Singleton’s ‘Senges’ developed his own school of Psychoanalytic thought, devoted entirely to the analysis of this one case-study.
Clue 3 : The Missing Chapter contains
‘our lives plug little holes in the hole-universe of another’s mind’ – something unpredictable is registered here, a shift in implication. Novels can have unprecedented moments, sometimes things happen in a novel which have no precedent in the novel; you get accustomed to thinking it (the novel) is looking in some other direction and then suddenly it’s looking right at you.
Something to do with Ahab experiencing [being put through] universalization, mythologization – the forces he articulates (incompleteness, quantity, exchange, allusion and debt) being meted out equally, generously meted out across the globe, a glimpse of the reality this would create.
++++++++++
» **Exercise tasks**
- 1) In the passage on Singleton's 'Senges', to what was the school of Psychoanalytic thought that 'Senges' developed devoted?
- 2) Write the next part of the passage on Singleton's 'Senges', continuing from its final sentence.

[Screenshot grounding data]
++++++++++
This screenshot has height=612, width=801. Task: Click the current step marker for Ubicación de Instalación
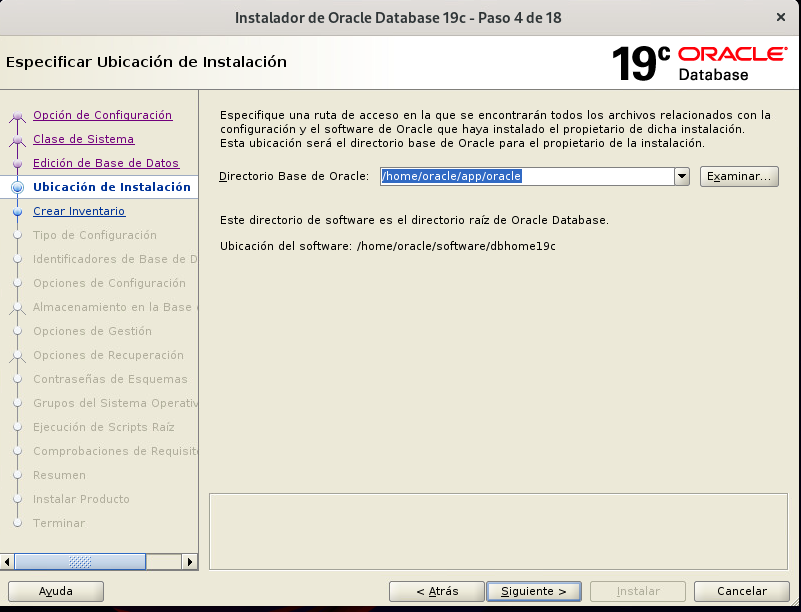pos(17,188)
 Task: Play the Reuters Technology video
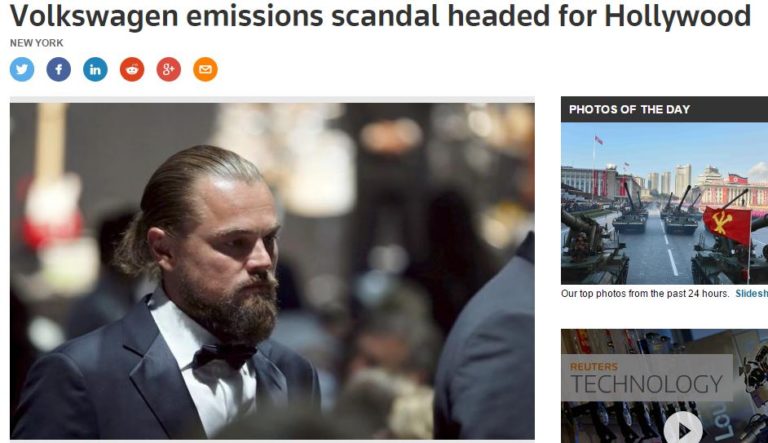[683, 429]
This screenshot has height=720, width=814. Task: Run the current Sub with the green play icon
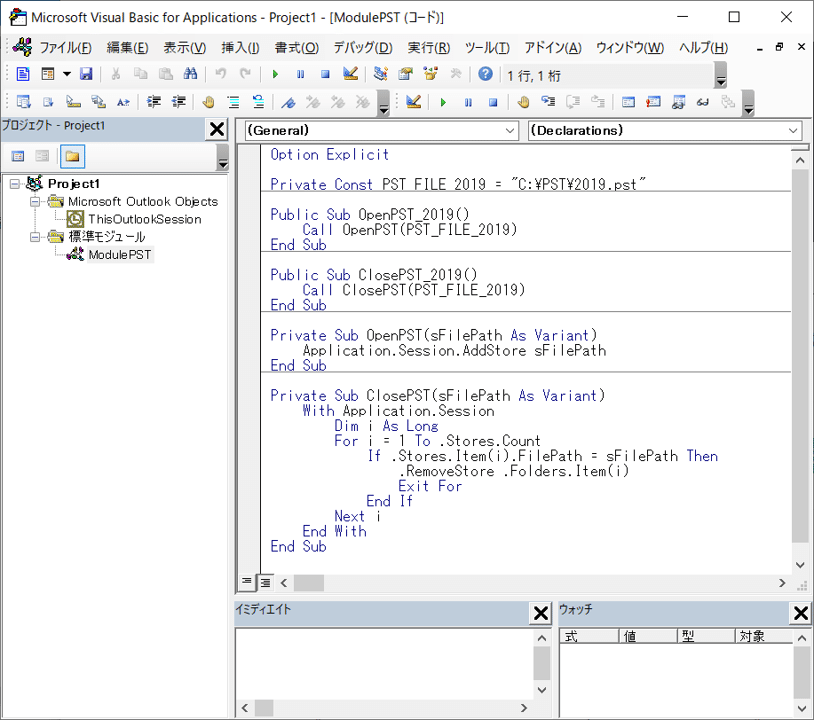(x=277, y=73)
++++++++++
» **Answers to the problems**
- 1) It was devoted entirely to the analysis of one case-study.

- 2)
A glimpse of the reality this would create. All novels have metaphysical leanings, offer up some world-ordering forces, some alternatives to Gravity, rivals to Hell – novelistic masterbuilding, bourgeois cosmogenesis – there are moments, never admitted, at which a George Eliot fancies themselves, in their text, quite Moses, unloading pure Metaphysic, drawing up pure Legislation, in their description of some rural town’s Thursday morning. All it amounts to on the page, all the novelist can do with the tools at their disposal, are slight gestures towards universalization, a ‘visionary sheen’, which set a character slightly off balance so for a moment it could be confused for a character in a Joyce-novel (Joyceanization is something that can suddenly happen to characters like [oxidation can happen to metals]), a slight warping, but it’s enough for the novel’s bottom to fall out, suddenly it’s hanging over infinite space, vertigo-inducing as the reader looks down through it over its edge.